Les femmes ont aussi accès aux mêmes opportunités que les hommes. On peut penser que les femmes seraient limitées dans le domaine étant donné qu’on est physiquement moins fortes ou moins grandes. Mais, aujourd’hui, l’automatisation et la technologie font qu’on a accès à une foule d’outils qui facilitent l’exécution des tâches plus physiques. Chez Westwood, on a dans l’équipe, entre autres, des géologues, des soudeuses, une ingénieure électrique, une ingénieure minière et une chauffeuse de wagons de train.
Même si elles sont en minorité, les femmes ont vraiment leur place dans les mines.
D’après vous, pourquoi y a-t-il si peu de femmes qui travaillent dans les mines?
Je crois que c’est un domaine qui attire tout simplement moins les femmes. Mais, je crois aussi qu’il y a une grande méconnaissance du milieu. Les gens vont dire que les filles qui vont travailler dans ce domaine sont des « tomboys », mais ce n’est pas toujours le cas. Évidemment, pour travailler sous terre, il faut avoir une bonne forme physique et, dans certains cas, être capable de tolérer la chaleur. Il fait environ 25 degrés à l’année sous terre dans certains secteurs de Westwood! Mais même des hommes ont de la difficulté à travailler dans ces conditions. Chose certaine, celles qui font le cours pour devenir mineuses ou soudeuses ont ça dans le sang. Ce sont des fonceuses qui prennent leur place et qui adorent les défis!
Que diriez-vous aux jeunes qui ont un intérêt pour le secteur minier?
Je leur dirais que s’ils sont à la recherche d’un milieu de travail dynamique qui sort de l’ordinaire, c’est vraiment le bon endroit! Le secteur minier est un domaine avec beaucoup d’ouvertures et de possibilités d’avancement. Une fois que tu connais les aspects d’ingénierie reliés aux mines, tu as le choix de te spécialiser dans l’une des nombreuses branches. Ensuite, il n’y a aucune limite! Tu peux commencer dans le domaine en tant qu’arpenteur et finir dans un poste de direction!

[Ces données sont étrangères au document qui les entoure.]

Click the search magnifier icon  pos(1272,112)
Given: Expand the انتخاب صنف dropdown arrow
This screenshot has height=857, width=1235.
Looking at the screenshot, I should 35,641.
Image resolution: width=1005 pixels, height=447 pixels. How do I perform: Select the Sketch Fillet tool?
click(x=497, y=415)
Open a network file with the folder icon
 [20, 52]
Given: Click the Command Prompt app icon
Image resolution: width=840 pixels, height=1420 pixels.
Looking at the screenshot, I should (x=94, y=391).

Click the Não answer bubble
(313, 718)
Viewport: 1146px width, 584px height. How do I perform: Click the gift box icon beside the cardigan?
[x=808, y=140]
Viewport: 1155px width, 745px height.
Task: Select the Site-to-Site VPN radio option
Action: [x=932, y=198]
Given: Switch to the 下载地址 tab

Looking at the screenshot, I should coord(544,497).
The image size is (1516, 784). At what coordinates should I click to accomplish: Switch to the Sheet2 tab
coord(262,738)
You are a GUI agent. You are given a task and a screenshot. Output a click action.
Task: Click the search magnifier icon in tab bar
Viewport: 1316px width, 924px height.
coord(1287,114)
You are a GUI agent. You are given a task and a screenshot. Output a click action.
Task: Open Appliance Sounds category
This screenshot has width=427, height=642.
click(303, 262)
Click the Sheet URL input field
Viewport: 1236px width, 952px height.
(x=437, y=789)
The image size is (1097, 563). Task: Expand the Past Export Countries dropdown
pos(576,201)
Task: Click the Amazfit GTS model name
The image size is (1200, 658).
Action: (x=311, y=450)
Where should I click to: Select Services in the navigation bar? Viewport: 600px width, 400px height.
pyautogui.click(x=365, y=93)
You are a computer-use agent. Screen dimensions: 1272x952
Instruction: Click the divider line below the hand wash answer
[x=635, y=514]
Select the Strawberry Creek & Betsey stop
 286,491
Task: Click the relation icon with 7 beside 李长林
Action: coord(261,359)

En plus, comme il y a une pénurie de main-d’œuvre dans le secteur, c’est très facile de se placer après ses études.
Les mines sont très compétitives par rapport aux conditions de travail. Les salaires offerts sont très intéressants. Par exemple, selon CSMO Mines, le salaire moyen d’un technicien en arpentage minier est de 67 000$ par année. Il y a aussi de très bons programmes d’assurances et de régimes de retraite. Chez IAMGOLD, mon employeur, ont a même un régime d’achat d’actions, un programme pour l’achat d’appareils informatiques, un autre pour rembourser les frais de conditionnement physique… Les entreprises du domaine des mines sont vraiment des employeurs de choix.